Text -
The Road to Recovery Is Paved With More Training

Today’s guest post comes courtesy of trainer, writer, and guy
I hate because he is waaaaaaay too good looking, Michael
Gregory.

Michael wrote an excellent post on nutrient timing for my site
last year which you can check out
HERE
. He’s back again discussing an
important topic: “reframing” injury and how to use (more)
training to aid recovery.

Warning: Avengers: End Game spoilers ahead.

But come on: It’s been three weeks for crying out loud. If you
haven’t seen it by now it’s your fault.

The Road to Recovery Is Paved With More Training

Let’s talk about acute injuries in your clients: those
accidents that leave a scar in the shape of a teddy bear.

“Oh! What a cute injury!”

Allow me to elaborate, for those of you who aren’t a fan of
Dad jokes.

If you hurt yourself, the best recovery plan you can follow
includes continuing to train and actually treating the injury as if
it is less egregious than it may actually be.

I’m not suggesting that you act as if nothing happened, but I
am suggesting that you only adjust your training as much as you
have to in order to work around the pain.

As a coach, you aren’t a doctor, so don’t act like one. You
are, however, in the chain of recovery, and may be the only fitness
professional around when an injury first occurs.

Know your role Snoop Lion

How you react matters to your client more than you realize.

The Assumption Is You Know What You’re Doing

You’re a shit hot programmer that doesn’t plan anything your
client isn’t ready for because you follow the principle of

progressive overload
.

One-rep maxes are not a spontaneous event that you perform when
the sunset is a particularly auspicious color. They are planned for
and prepared for, for weeks or even months in advance.

Because you program smartly, you know that any injury a client
sustains under your care isn’t going to be a career ender.

It’s simply a kiss from the weightlifting gods that initiates
them into the barbell illuminati.

Barbell Illuminati spotted in The Rock’s belly button. Mystery
solved.

If you train hard you will have battle wounds. That being the
case, it’s time you learn how to get your clients past their
injuries in the most economical way possible.

The Biopsychosocial Model of Pain for Acute Injuries

This
framework
comes from
Dr. Austin Baraki
over at
Barbell Medicine.
It applies on some level to every
injury you or a client may sustain.

This entire process is about facilitating the best environment
for healing. That means not freaking out and quitting, but rather,
changing training only as much as is needed.

Step 1: Reassure AKA “Don’t freak out.”

Things to do -
a) Reproduce the passage from the post on training through injury, starting with "One-rep maxes are" and going on through "the barbell illuminati.".
b) Write the next part of the post on training through injury, picking up after its final sentence.
The lines after this point come from a separate source.

Data -

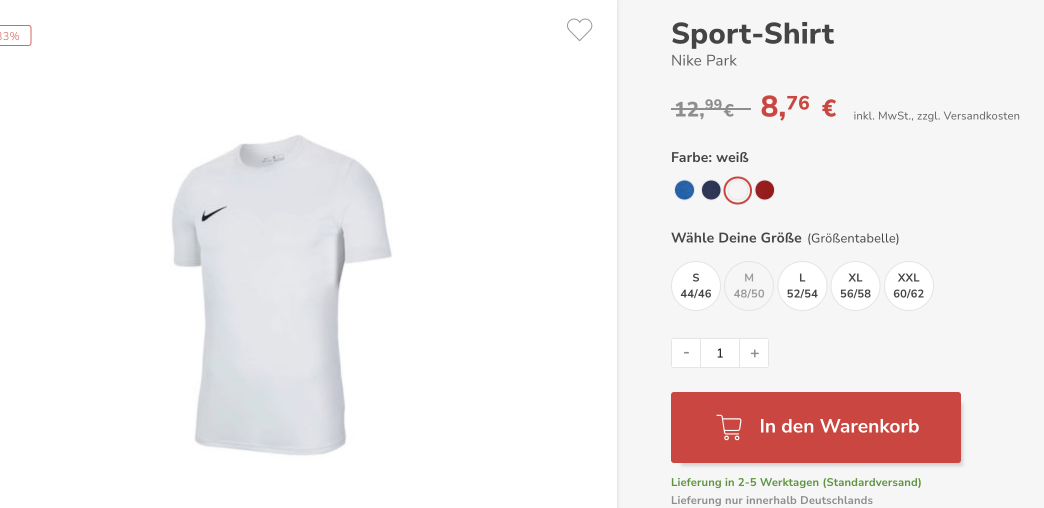The image size is (1044, 508).
Task: Select the red color swatch
Action: point(764,190)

Responses per task -
a)
One-rep maxes are not a spontaneous event that you perform when
the sunset is a particularly auspicious color. They are planned for
and prepared for, for weeks or even months in advance.

Because you program smartly, you know that any injury a client
sustains under your care isn’t going to be a career ender.

It’s simply a kiss from the weightlifting gods that initiates
them into the barbell illuminati.

b)
Even if someone’s eye is hanging out of their skull, the best
thing you can do is keep your cool. The power of positive thought
is a hot topic these days.

There’s guys healing broken spines
with just their minds, supposedly.

Even if those stories are only 10% accurate the
power of the placebo
effect is a wildy useful tool to
have on your side. Keeping your cool and addressing unhelpful
thoughts and fears are the first things you can to do to help your
clients harness the effects of the placebo.

This is the psychosocial aspect of the model. It is the most
important to get right the first time. Poisonous thoughts are
really hard to uproot once they’ve been planted.

This whole step is the opposite of what my Junior Varsity
football coach did to me and my relationship with the 2-plate bench
press.

He told me I’d never be able to bench 225 with my long-ass
arms unless I weighed 300+ pounds and the gravitational pull of the
moon was twice its normal strength.

I’d probably be stronger if I just ate it and stopped
laughing.

(Brief aside: Of course, the world’s weather
and tidal patterns would be thrown into absolute chaos if all of a
sudden the moon was twice as strong. So the joke’s on Coach J,
because we’d all be dead before I could even make it to the gym.
Try to remain calm after that sick burn.)

Regardless, I struggled for years with that negative
reinforcement (nocebo
effect
) in my head. I could rep out 205 for sets of 5
but as soon as that second plate went on the bar “it was too
heavy.”

Step 2: Assess the Situation

Like a good cub scout that just stumbled onto the remains of a
deer that had been hit by a car, you’ve got to get your
bearings.

Should you help it?

Put it out of its misery?

Add it to your Instagram story?

He already knows he messed up. Overreacting isn’t going to
help the situation.

Start by asking the trainee what they were attempting and what
they felt.

Remember, poker face: don’t let ‘em see you
wince.

This is the first two “O’s” of the OODA loop,
something that fighter pilots and military tacticians love to
reference. Observe and Orient to the situation. (DA is Decide and
Act, but you have to orient first).

No need to jump to any reactions here or start calling people
lower life forms.

Be a professional.

Step 3: Move Forward by Reintroducing Movement in a Non-Threatening
Context

Your special snowflake of a client is down, but not melted. You
can still fix this and get them back to lifting heavy and kicking
in doors faster than you can say “rubber baby buggy
bumpers”.

Arnold said it first.

Your goal is to work your way backwards from the exercise that
caused the injury in as short a distance as possible.

Start by asking these questions:

1st Question: Load. Is there a weight you can
use that does not hurt?

If you can just reduce the weight of the exercise and the client
no longer feels pain or discomfort then… do that.

If your client felt a “tweak” (technical term) in their
mid-back while deadlifting, deadlift day isn’t over. Just take
some weight off the bar. If it still hurts with 135, use the
bar.

If it still hurts with the bar, use a PVC pipe.

The goal here is to show your client that the movement isn’t
inherently dangerous at all weights.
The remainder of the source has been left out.